Assista à entrevista completa: https://youtu.be/Y8T4JXInlYs
"A tradição indígena quéchua mostra que o equilíbrio da vida depende de quanto você saca e quanto você doa. Se você só sacar, vai falir. E tudo que fizemos nos últimos 100 anos foi comer a Terra".
"Não me venha com o papo furado de que os nórdicos da Europa são desenvolvidos. Se eles querem ajudar os povos da Amazônia, deveriam deixar de ser bárbaros. Doam bastante dinheiro para compensar o tanto de cagada que fazem. Continuam predando o planeta e se acham desenvolvidos e modelo político para o mundo. As grandes corporações têm sede em Bruxelas, fazem a contabilidade deles lá no norte, e põem as sondas deles para sugar no sul. Há 200, 300 anos, chupavam o bagaço. Agora estão chupando a medula".
"O coronavírus é a globalização que nós não queríamos. Nós queríamos a globalização, certo? Mas ela é como um pequi; tem uma capa, mas na hora que você morde ele, enche a boca de espinho".
"A terra tem o suficiente para todas nossas necessidades. Mas se for para cada um ter um Rolls Royce, casa na cidade, casa na praia, um sítio, assim não dá. Quantas pessoas podem ter isso? É assim que a gente quer o mundo? Somos bilhões com muita dificuldade de acesso a tudo. O consumo não é para todo mundo".
"Estamos vivendo agora um dilema. Se morremos com a pandemia ou torrados, quando a terra tiver aumentado 1,5 grau de temperatura. Até 2035, vamos começar a se encapsular em lugares gelados para não morrermos torrados. Vai morrer muito mais gente disso do que do Covid-19".
"É preciso parar a velocidade do progresso para chegarmos no futuro com alguma chance de restauração. Estamos atrasados. O que vamos ter de aprender daqui para frente é mitigar. A ideia de progresso nasceu com a noção de que estávamos constituindo uma experiência vitoriosa sobre a vida aqui na terra. Isso foi um engano".
"Essas quedas de céu podem significar períodos em que nós somos banidos da vida da terra. E se isso acontecer, mesmo depois de mil anos, em uma fotografia feita a partir do espaço, será possível visualizar os estragos que fizemos no planeta".

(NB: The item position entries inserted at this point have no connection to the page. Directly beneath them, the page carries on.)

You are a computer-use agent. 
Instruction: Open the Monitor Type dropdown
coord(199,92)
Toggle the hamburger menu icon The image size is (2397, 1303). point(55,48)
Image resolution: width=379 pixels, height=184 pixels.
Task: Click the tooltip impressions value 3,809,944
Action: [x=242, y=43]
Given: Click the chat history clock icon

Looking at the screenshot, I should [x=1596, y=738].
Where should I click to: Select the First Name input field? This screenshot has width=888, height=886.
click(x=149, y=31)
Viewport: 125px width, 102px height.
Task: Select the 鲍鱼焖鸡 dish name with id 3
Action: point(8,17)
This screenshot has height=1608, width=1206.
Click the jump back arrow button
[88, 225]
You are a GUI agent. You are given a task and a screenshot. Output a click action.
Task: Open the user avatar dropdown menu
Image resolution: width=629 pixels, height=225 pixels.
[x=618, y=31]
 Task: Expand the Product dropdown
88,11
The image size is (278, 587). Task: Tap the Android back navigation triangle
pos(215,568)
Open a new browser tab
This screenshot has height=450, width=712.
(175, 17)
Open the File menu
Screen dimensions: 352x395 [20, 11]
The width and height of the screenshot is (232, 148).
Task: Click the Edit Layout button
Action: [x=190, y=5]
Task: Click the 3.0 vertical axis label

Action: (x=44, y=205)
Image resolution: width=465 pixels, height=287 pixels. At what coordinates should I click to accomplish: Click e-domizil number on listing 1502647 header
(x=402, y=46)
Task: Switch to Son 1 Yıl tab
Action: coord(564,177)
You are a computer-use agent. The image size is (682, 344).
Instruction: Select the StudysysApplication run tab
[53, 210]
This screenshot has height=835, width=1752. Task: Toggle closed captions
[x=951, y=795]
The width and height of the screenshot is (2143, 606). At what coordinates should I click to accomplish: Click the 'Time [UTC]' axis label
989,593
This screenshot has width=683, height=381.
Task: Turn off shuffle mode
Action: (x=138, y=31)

"Para Kopenawa, o branco faz um culto a essas coisas mortas. Ele foi aos museus na Europa e achou isso uma coisa horrorosa. Achou mórbido ficar guardando escultura, monumento, aquelas coisas velhas. O progresso seria a cada dia experimentar outro aroma da floresta, do rio, do deserto, de onde você estiver. Agora se ficar acumulando tesouro e toda essa tralha, não é progresso. A ciência caiu no conto do vigário de que o acúmulo é progresso".
"Não tem justificativa a ostentação de riqueza diante da desigualdade global. Estive na Biblioteca do Congresso de Washington, achei aquilo um escândalo imoral. Outro lugar imoral que visitei, foi o Vaticano".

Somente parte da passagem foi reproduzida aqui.